Records contained in a dataset
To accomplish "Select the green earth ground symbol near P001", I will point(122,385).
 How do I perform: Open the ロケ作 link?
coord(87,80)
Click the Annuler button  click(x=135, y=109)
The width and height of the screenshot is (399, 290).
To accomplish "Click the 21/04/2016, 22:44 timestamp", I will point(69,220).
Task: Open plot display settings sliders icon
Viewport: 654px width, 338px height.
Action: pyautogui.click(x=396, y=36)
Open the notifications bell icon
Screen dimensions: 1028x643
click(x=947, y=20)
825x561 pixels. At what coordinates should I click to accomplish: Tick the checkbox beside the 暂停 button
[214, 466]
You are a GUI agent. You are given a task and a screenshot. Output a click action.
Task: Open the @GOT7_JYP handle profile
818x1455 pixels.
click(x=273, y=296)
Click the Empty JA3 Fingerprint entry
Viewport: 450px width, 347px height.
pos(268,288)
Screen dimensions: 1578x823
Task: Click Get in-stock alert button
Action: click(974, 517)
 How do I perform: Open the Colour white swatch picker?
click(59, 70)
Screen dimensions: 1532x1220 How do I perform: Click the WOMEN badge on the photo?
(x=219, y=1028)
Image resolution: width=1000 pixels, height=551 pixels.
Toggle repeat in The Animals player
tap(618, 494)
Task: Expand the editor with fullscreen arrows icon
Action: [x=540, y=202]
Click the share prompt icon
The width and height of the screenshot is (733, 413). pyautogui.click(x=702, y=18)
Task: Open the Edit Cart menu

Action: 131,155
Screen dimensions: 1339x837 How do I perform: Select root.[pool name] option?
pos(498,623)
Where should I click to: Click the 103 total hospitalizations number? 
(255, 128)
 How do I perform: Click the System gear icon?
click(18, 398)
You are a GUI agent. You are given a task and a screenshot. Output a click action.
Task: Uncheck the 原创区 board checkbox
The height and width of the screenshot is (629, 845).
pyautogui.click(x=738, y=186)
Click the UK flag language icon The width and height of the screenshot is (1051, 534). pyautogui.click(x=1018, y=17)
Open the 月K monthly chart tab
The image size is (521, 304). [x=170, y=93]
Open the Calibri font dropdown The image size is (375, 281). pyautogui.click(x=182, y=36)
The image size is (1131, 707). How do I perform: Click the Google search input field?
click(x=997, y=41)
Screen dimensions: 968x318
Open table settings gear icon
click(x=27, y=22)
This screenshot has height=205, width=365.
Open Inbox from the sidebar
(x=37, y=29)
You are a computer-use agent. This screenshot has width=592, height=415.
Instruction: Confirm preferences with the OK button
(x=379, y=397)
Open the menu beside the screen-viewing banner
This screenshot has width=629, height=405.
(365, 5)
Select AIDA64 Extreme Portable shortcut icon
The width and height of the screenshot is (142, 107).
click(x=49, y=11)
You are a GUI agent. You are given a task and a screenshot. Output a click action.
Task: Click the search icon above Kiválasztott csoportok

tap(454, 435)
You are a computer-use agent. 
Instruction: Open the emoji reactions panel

- **WORK ORDER**
All lines above between those holding "How do I perform: Click the System" and "You are a computer-use agent. This", inclusive, must be set down unchanged, and no other line may be included.

- **ANSWER BELOW**
 How do I perform: Click the System gear icon?
click(18, 398)
You are a GUI agent. You are given a task and a screenshot. Output a click action.
Task: Uncheck the 原创区 board checkbox
The height and width of the screenshot is (629, 845).
pyautogui.click(x=738, y=186)
Click the UK flag language icon The width and height of the screenshot is (1051, 534). pyautogui.click(x=1018, y=17)
Open the 月K monthly chart tab
The image size is (521, 304). [x=170, y=93]
Open the Calibri font dropdown The image size is (375, 281). pyautogui.click(x=182, y=36)
The image size is (1131, 707). How do I perform: Click the Google search input field?
click(x=997, y=41)
Screen dimensions: 968x318
Open table settings gear icon
click(x=27, y=22)
This screenshot has height=205, width=365.
Open Inbox from the sidebar
(x=37, y=29)
You are a computer-use agent. This screenshot has width=592, height=415.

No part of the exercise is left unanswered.